__Exercise objective__. Nothing but the pictures should be left out when the entries below are duplicated.

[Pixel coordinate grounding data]
#####
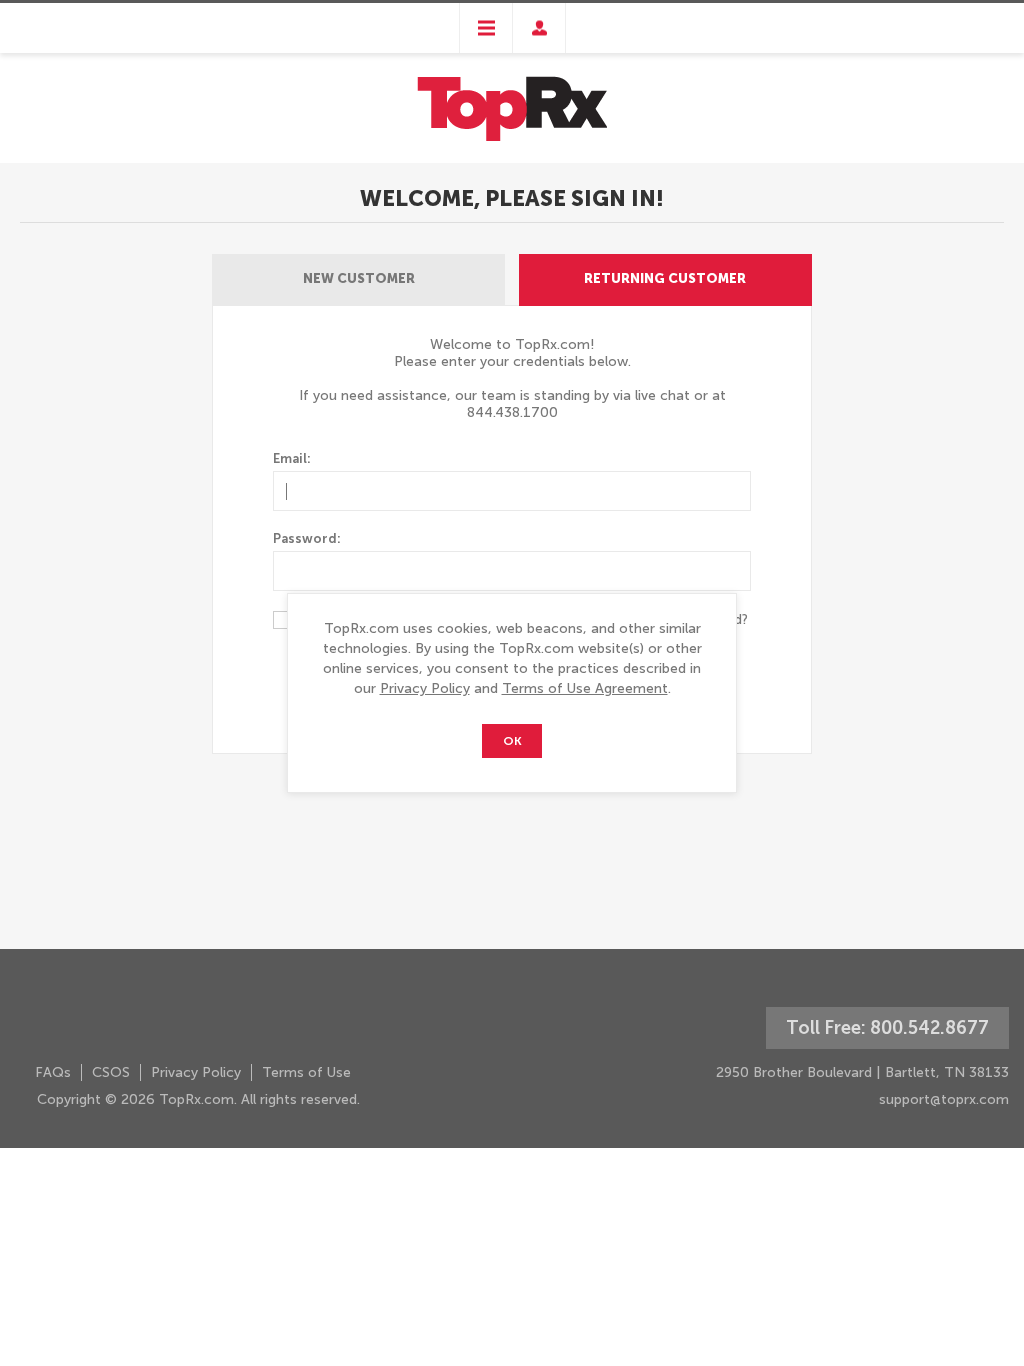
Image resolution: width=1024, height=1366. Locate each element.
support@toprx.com (944, 1099)
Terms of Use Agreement (585, 688)
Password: (307, 538)
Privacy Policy (425, 688)
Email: (292, 458)
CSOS (111, 1072)
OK (512, 741)
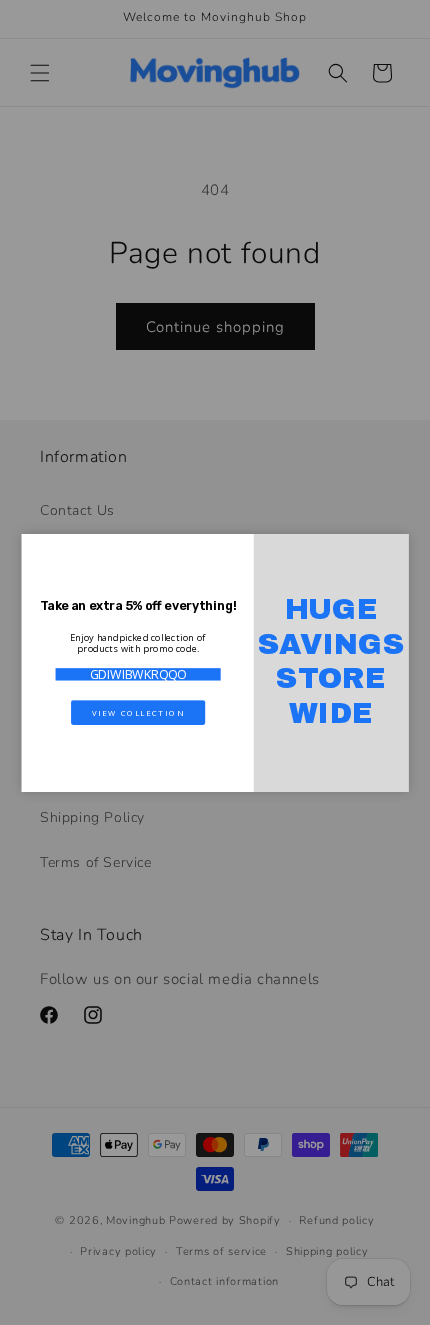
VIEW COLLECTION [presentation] (138, 712)
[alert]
#####
__Task output__.
Image resolution: width=1024, height=1366. Locate each element.
support@toprx.com (944, 1099)
Terms of Use Agreement (585, 688)
Password: (307, 538)
Privacy Policy (425, 688)
Email: (292, 458)
CSOS (111, 1072)
OK (512, 741)
VIEW COLLECTION [presentation] (138, 712)
[alert]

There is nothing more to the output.